Herhaalde en nieuwe beroepsgronden
7. [naam eiser3] heeft, zij het in andere bewoordingen, herhaald wat hij al eerder in deze procedure naar voren heeft gebracht, zoals over de komst van extra recreatieappartementen, de toename van horeca en detailhandel en over parkeren. Hierover heeft de rechtbank zich echter al uitgelaten in de tussenuitspraak. Het staat de rechtbank niet vrij om terug te komen van zonder voorbehoud gegeven oordelen in de tussenuitspraak. Dit is alleen anders in zeer uitzonderlijke gevallen. De rechtbank verwijst hiervoor naar de uitspraken van de AbRS van 24 augustus 2011 (ECLI:NL:RVS:2011:BR5704) en 15 augustus 2012 (ECLI:NL:RVS:2012:BX4694). Uit wat [naam eiser3] in dit verband heeft aangevoerd volgt niet dat zich hier zo'n zeer uitzonderlijk geval voordoet dat rechtvaardigt dat de rechtbank terugkomt van haar oordeel in de tussenuitspraak. De beroepsgronden slagen daarom niet. 8. Ook heeft [naam eiser3] nieuwe beroepsgronden aangevoerd, zoals over omgevingslawaai en het gelijkheidsbeginsel. Voor wat betreft deze nieuwe beroepsgronden overweegt de rechtbank dat de procedure zoals die na de tussenuitspraak kan worden gevoerd, in beginsel beperkt blijft tot de beroepsgronden zoals die tot dan toe zijn aangevoerd. De rechtbank acht het in beginsel in strijd met de goede procesorde als na de tussenuitspraak nieuwe geschilpunten worden ingebracht. De reactie van het college op de tussenuitspraak geeft geen aanleiding voor het aanvoeren van nieuwe beroepsgronden. Evenmin ziet de rechtbank in wat [naam eiser3] heeft aangevoerd aanleiding af te wijken van het hiervoor geformuleerde uitgangspunt. De rechtbank bespreekt de nieuwe beroepsgronden daarom niet inhoudelijk.

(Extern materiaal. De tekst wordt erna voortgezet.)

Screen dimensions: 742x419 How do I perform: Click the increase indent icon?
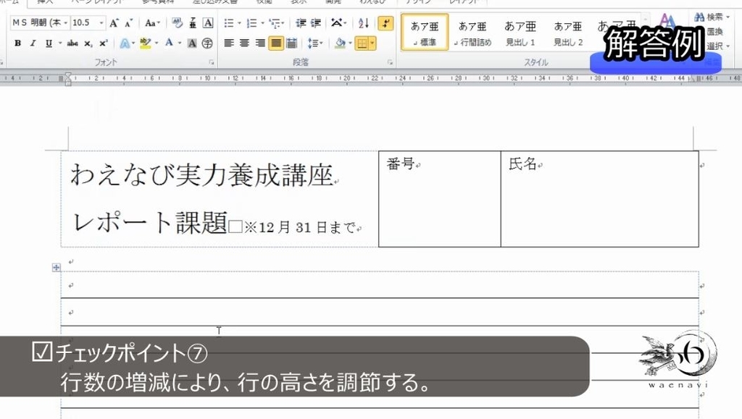click(x=316, y=22)
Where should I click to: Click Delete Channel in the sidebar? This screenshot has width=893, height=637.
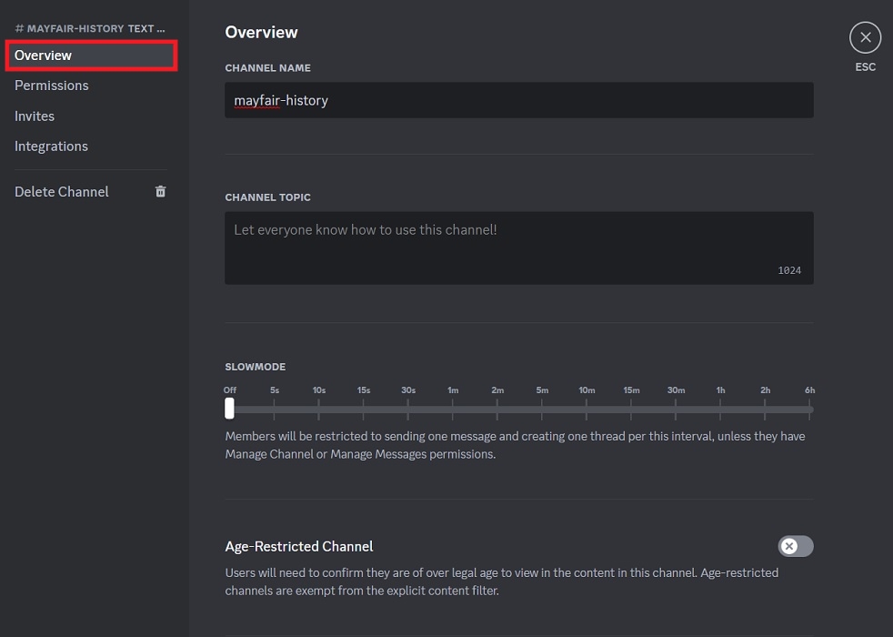tap(62, 191)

9. Gelet op de in de tussenuitspraak geconstateerde gebreken, zijn de beroepen tegen bestreden besluit I, voor zover daarbij een omgevingsvergunning is verleend voor bouwen en voor handelen in strijd met regels ruimtelijke ordening, gegrond. Dit besluit komt dan ook voor vernietiging in aanmerking.
Nu het college de gebreken heeft hersteld en een herstelbesluit heeft genomen, zijn de beroepen tegen bestreden besluit II ongegrond. Dit betekent dat de vergunningverlening bij bestreden besluit II in stand blijft.
Voorts is het beroep van [naam eiser3] , voor zover dat is gericht tegen het maken of veranderen van een uitweg - zoals in de tussenuitspraak al is overwogen - niet-ontvankelijk. [naam eiser3] kan voor wat betreft dit onderdeel van het besluit namelijk niet als belanghebbende worden aangemerkt.
10. Nu de beroepen tegen bestreden besluit I gegrond worden verklaard, dient het griffierecht aan eisers te worden vergoed. Ook zal de rechtbank het college veroordelen in de door eisers [naam eiser2] en [naam eiser4] gemaakte proceskosten. Deze kosten stelt de rechtbank op grond van het Besluit proceskosten bestuursrecht voor de door een derde beroepsmatig verleende rechtsbijstand vast op € 1.237,50 totaal (1 punt voor het indienen van het beroepschrift, 1 punt voor het verschijnen ter zitting, 0,5 punt voor het indienen van een schriftelijke zienswijze na een bestuurlijke lus, met een waarde per punt van € 495, en wegingsfactor 1).